(Excerpted text begins)

In most cases a first-offense DUI in Georgia is a misdemeanor … but the judge can still sentence you to spend up to 12 months in the county jail. But at the very least the law requires you to serve at least 24 hours in jail if your BAC was .08% or higher. Some judges may not make you go back to jail after sentencing, giving you credit for the time you served when you were arrested.
Even if you don’t go to jail, a first-offense DUI is still a heavy burden to carry. Your total sentence cannot be shorter than a year, and with a first DUI, you’ll likely spend most of that time on probation instead of in jail. While on probation, you’ll be required to pay a supervision fee, and your probation officer will monitor you to make sure you’re completing all the required terms of your sentence.
But the real burden is financial. Fines range from plus any statutory surcharges (typically 15-25 percent), but the total can almost double once all of the associated costs are added. You will be required to attend the DUI Alcohol or Drug Use Risk Reduction Program, a 20-hour course that costs $355. This includes the Assessment Component ($100), the Intervention Component ($235) and a workbook ($20) This course is one of the requirements for getting your license reinstated by the Georgia Department of Driver Services (DDS).
And there’s more. You will also be ordered to complete community service work and participate in a clinical evaluation for alcohol or drug dependency. The law requires a minimum of 40 hours of community service unless you are under 21 years of age in which case you must do at least 20 hours. If the clinical evaluator determines you need treatment, you’ll have to complete the recommended number of counseling sessions as part of your sentence.

(Excerpted text ends)

Things to do —
**a)** Copy the part of the first-offense DUI passage that opens with the words containing "And there’s more." and closes with "part of your sentence.".
**b)** In the first-offense DUI passage, how much does the DUI Alcohol or Drug Use Risk Reduction Program cost?
**c)** Pick up the first-offense DUI passage where it stops and keep writing.

(Input data begins)

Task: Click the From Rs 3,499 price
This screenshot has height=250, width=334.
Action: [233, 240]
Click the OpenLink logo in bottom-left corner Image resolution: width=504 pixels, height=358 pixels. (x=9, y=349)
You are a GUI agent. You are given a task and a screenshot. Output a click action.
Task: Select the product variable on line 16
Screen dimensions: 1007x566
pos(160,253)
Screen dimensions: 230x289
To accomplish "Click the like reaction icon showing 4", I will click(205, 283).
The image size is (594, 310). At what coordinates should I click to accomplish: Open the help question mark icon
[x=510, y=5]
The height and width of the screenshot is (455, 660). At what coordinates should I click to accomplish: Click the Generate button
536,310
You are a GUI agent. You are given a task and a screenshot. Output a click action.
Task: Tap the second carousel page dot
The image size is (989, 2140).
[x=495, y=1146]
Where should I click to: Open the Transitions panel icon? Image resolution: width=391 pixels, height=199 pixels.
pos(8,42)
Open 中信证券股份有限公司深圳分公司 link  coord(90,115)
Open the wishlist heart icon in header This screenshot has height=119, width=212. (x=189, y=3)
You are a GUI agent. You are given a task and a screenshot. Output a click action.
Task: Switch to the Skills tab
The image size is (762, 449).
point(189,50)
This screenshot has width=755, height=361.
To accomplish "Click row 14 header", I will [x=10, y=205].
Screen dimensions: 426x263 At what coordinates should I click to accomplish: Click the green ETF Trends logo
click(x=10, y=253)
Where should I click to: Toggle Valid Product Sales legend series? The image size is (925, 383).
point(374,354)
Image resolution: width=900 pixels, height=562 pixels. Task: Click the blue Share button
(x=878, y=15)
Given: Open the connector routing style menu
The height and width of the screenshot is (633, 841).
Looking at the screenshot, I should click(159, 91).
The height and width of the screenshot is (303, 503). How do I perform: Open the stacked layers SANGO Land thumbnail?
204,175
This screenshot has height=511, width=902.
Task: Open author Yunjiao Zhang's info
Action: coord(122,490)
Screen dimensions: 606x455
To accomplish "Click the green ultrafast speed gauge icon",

(Input data ends)

Results for the exercise —
**a)**
And there’s more. You will also be ordered to complete community service work and participate in a clinical evaluation for alcohol or drug dependency. The law requires a minimum of 40 hours of community service unless you are under 21 years of age in which case you must do at least 20 hours. If the clinical evaluator determines you need treatment, you’ll have to complete the recommended number of counseling sessions as part of your sentence.

**b)** $355

**c)**
In addition to the financial burden, there are driver’s license issues involved. For a first non-drug-related DUI conviction (for drivers over the age of 21), the DDS will suspend your license for 12 months. Depending on your driving history, you might be eligible for a limited permit to drive to and from work and school and other permissible places.
After 120 days, you can request early reinstatement of your license from the DDS by submitting your certificate of completion of a state-approved Risk Reduction Program, and a reinstatement fee of $210 (or $200 if you’re requesting reinstatement by mail). If you choose to wait a year, you’ll still have to meet these two requirements, no matter how much time has passed since your conviction.
Georgia has zero tolerance when it comes to drivers younger than 21 years old operating motor vehicles with alcohol in their systems. For drivers 15 and younger the first-time penalties are driver’s license suspension until are 17, a $210 fee and DUI Alcohol or Drug Risk Reduction Program and all associated costs. For drivers 16 to 20 years old Georgia law requires license suspension for six months (if BAC is under 0.08%) or 12 months (if BAC is 0.08% or higher — with or without an administrative license suspension. There is also a $210 fee and the requirement to attend a DUI Alcohol or Drug Risk Reduction Program and all associated costs.
Drug-related DUI offenses carry an even heavier licensing burden. If you were under the influence of drugs alone or alcohol and drugs combined you’ll face different rules regarding license suspension. There is no early reinstatement available, and no limited driving permit allowed for a drug DUI. The reinstatement requirements -—Risk Reduction Program and payment of a fee -— are the same as those for an alcohol-related DUI.